Paul’s point was that as believers, our actions ought to be tied to love, and that sometimes we will need to sacrifice some of our freedoms for the sake of loving other people and not causing them to stumble.
(Ro 14:15 NKJV) Yet if your brother is grieved because of your food, you are no longer walking in love. Do not destroy with your food the one for whom Christ died.
If I truly love other people, then I won’t be purposely choosing to do things that would cause another person to stumble.
Example: You could make a case from the Bible that it is okay for a Christian to drink alcoholic beverages.

The Bible doesn’t prohibit drinking wine, but the Bible only prohibits getting drunk or being addicted to wine.

We have in our church quite a few people who have a background of alcoholism.

If you are at Olive Garden with another person from church with this kind of background, are you going to order wine with your chicken parmesan? If you do order wine, and you insist that you have the freedom to drink wine, is this a loving thing when your friend might be tempted to start drinking again because of your example?

Love causes you to restrain some of your actions so others won’t stumble.

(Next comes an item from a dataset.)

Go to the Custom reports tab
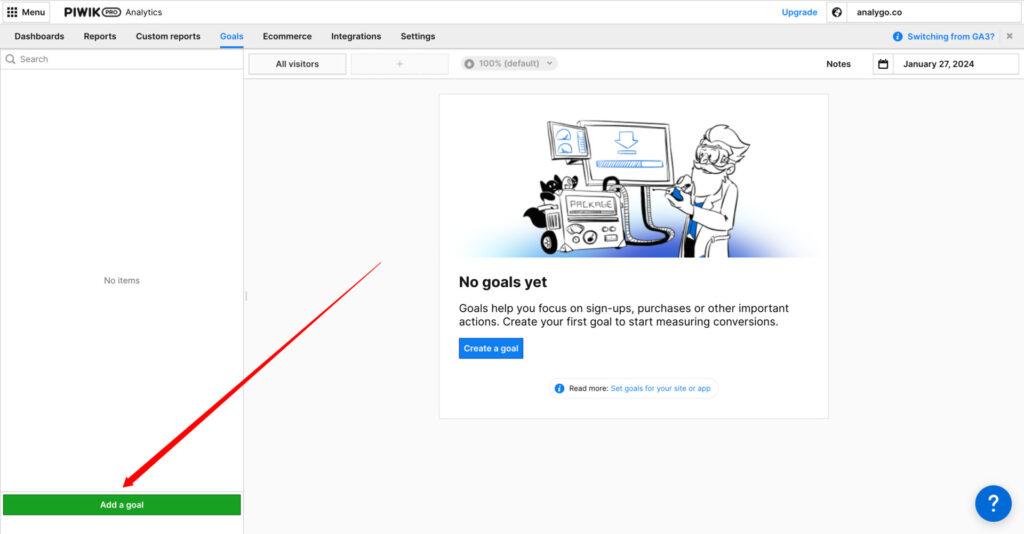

:11 But he who hates his brother is in darkness and walks in darkness, and does not know where he is going, because the darkness has blinded his eyes.

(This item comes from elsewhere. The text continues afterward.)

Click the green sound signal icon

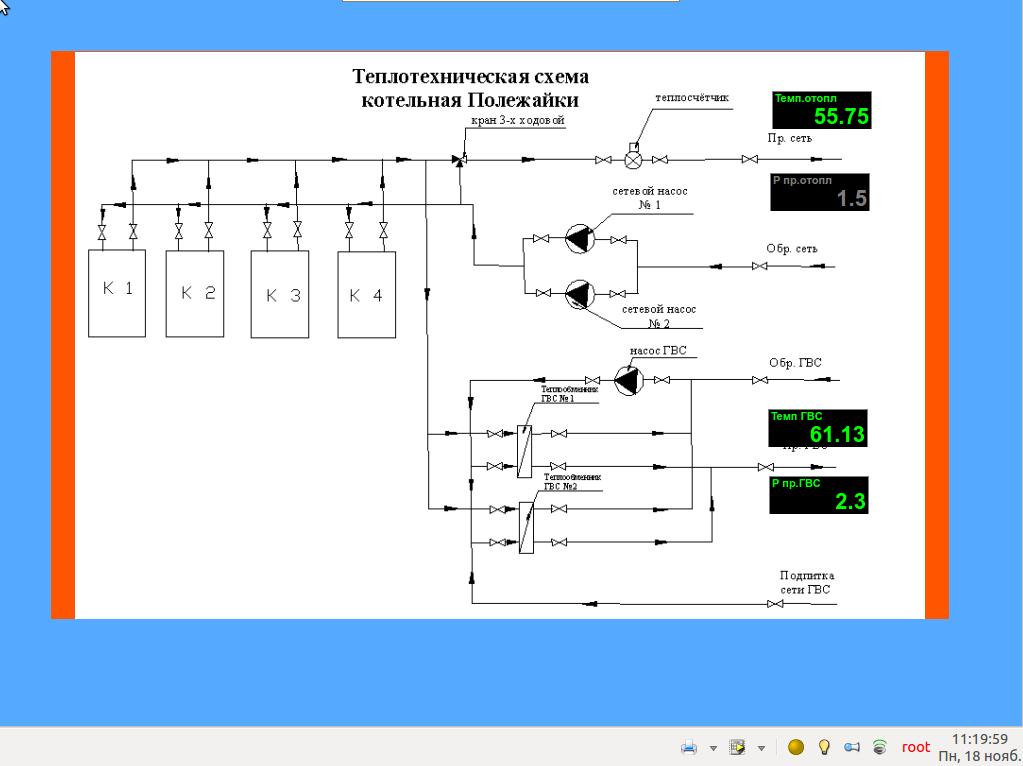click(x=880, y=747)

:11 he who hates his brother

The sad thing is that often this is what many unbelievers see Christians doing – hating other people.

I’ve got an interesting video about what people search for when they are asking questions about Christians. To be honest, the video doesn’t actually show you all the responses in each instance, but it does give a pretty accurate idea…

Play Unlike-Christ clip

Jesus said that the world ought to see something else in us:

(Jn 13:35 NKJV) By this all will know that you are My disciples, if you have love for one another.”
The identifying “mark” of a real Christian is “love”

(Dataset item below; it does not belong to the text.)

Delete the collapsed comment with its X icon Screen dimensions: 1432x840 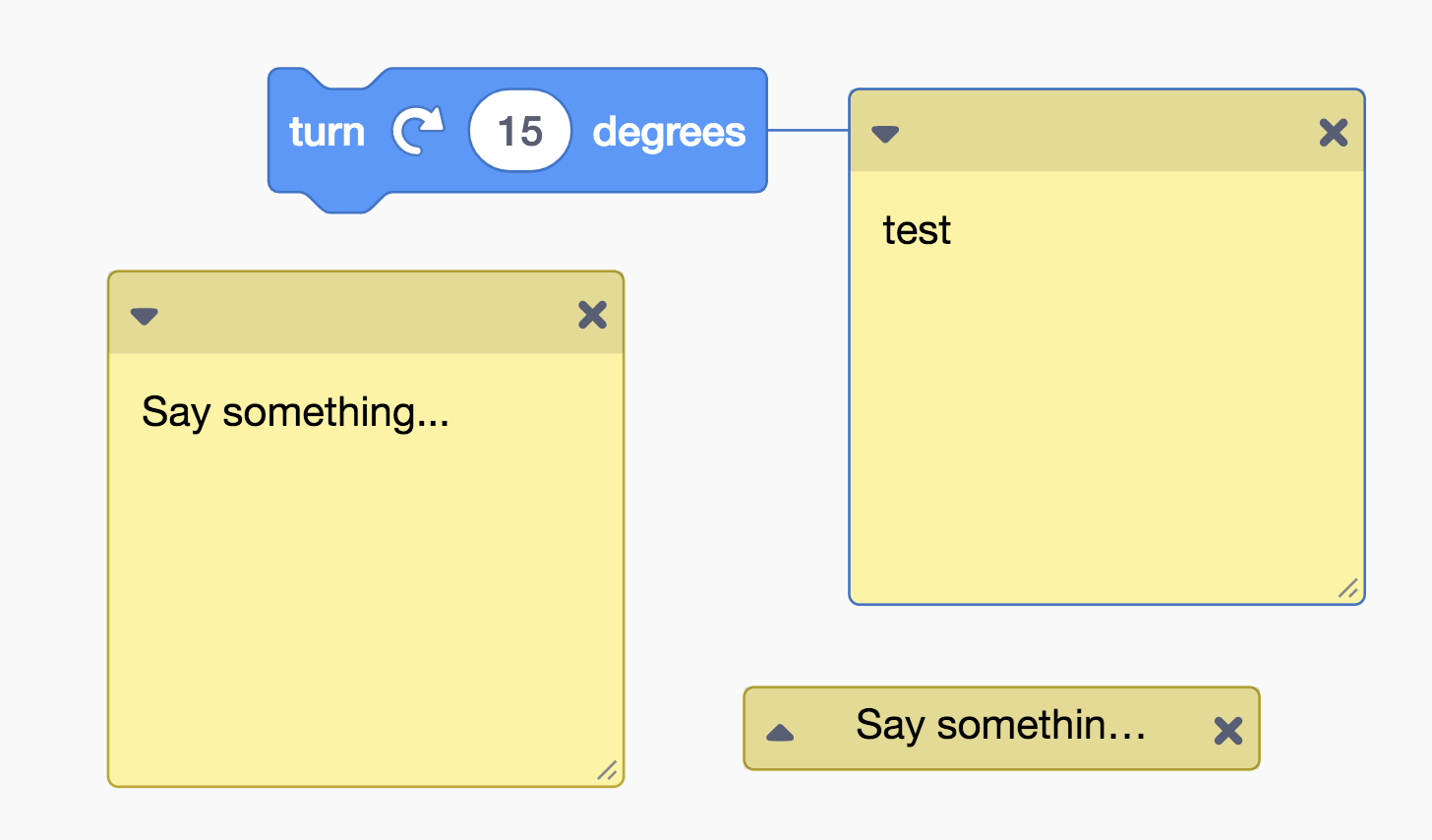(1228, 730)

:11 does not know where he is going

Lesson

Loving Guidance

The one who holds on to hate has “lost his way”. They don’t have a true sense of direction in their life, or at least not a good sense of direction.
A very common question I get asked all the time as a pastor is, “What is God’s will for my life?” Or, “What is God’s will in this circumstance I’m in?”
Here is one of the things you can add to your decision making process: Am I acting out of love?
If I am responding out of hate – then I’m stumbling in the darkness, and I very well may be heading in the wrong direction.
If I am responding out of love – I may have a little clearer advantage in trying to discern God’s will.
Sometimes people have the wrong idea of what “light” can do in your life.
Illustration
‘Twas a dark night in the Irish woods, and a woman had gone into labor. The doctor was called out to assist with the delivery. To keep the nervous father-to-be busy, the doctor handed him a lantern and said: “’Ere, laddie, hold this high so I can see what I’m about”. Soon a wee baby boy was brought into the world. As the father started to put down the lantern, the doctor said, “’Old the lantern high, laddie, I think there is yet another wee bairn to come!” Sure enough, within minutes he had delivered a bonnie lass. “Na, doon’t be inna great hurry to be puttin’ down the lantern, lad.... it seems there’s yet another one besides!” cried the doctor. The nervous father scratched his head in bewilderment and asked the doctor, “Sir, do ye think ‘tis the light tha’s attractin’ them?”
Sometimes we get to thinking that God’s “light” in our lives causes us nothing but trouble.  Sometimes all we can think about is all that we’re doing wrong.

Yet God’s “light” in our lives henlps us see what we’re doing.  It helps us figure out where we’re going.

One of the kinds of “light” God uses in our lives is the “light” of love.